(587c) Development of New Siloxane Terpolymers for Enhanced C3+ Hydrocarbon Recovery from Natural Gas

Natural gas plays a significant role in the global energy mix. Although raw natural gas consists primarily of CH₄, it can contain significant amounts of other gas components, including acid gases (CO₂ & H₂S), N₂, He, and C₃₊ hydrocarbons. These C₃₊ hydrocarbons are valuable chemical feedstocks and can be used as a liquid fuel for power generation and seawater desalination. Commercially available rubbery siloxane membranes are utilized in industry for the rejection of N₂ and for the concentration of C₃₊ hydrocarbons in the membrane permeate stream. However, current state-of-the-art PDMS membranes with (Me₂SiO)_n backbones show lower C₃₊/CH₄ selectivities under industrially relevant feed streams and testing conditions. In this work, modified crosslinked siloxane terpolymer (VinylMeSiO)_p(Me₂SiO)_m(OctMeSiO)_n membranes (Ter-PDMS) were fabricated and evaluated for separations of C₃₊ hydrocarbons from natural gas.
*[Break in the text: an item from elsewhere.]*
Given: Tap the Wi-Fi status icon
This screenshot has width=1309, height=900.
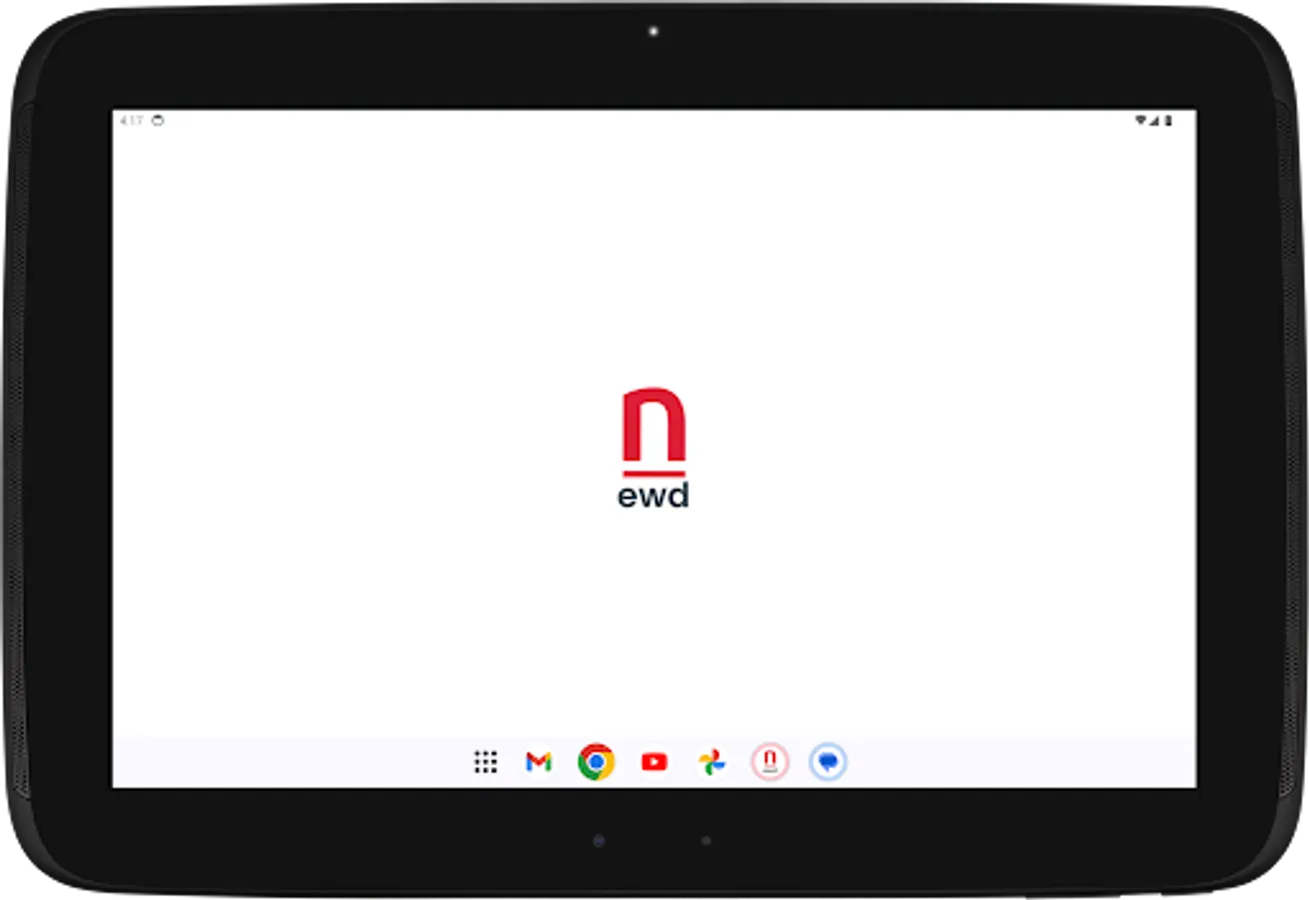Looking at the screenshot, I should (x=1141, y=120).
Results show that modified crosslinked siloxane Ter-PDMS membranes showed enhanced C₃₊ separation performance compared to conventional PDMS membrane under simulated typical field gas testing conditions (i.e. feed pressures up to 850 psi for multicomponent gas mixture consisting C₁-C₅ hydrocarbons, CO₂, N₂, and BTEX). At 800 psi, Ter-PDMS membranes exhibited C₄/CH₄ mixed gas selectivity and C₄H₁₀ permeability of 17.2 and 15100 Barrers, respectively. These results emphasize the observations that membrane separation performance is strongly related to the testing conditions and feed compositions, highlighting the importance of exploring and designing better modified rubbery siloxane membrane materials for the actual industrial process.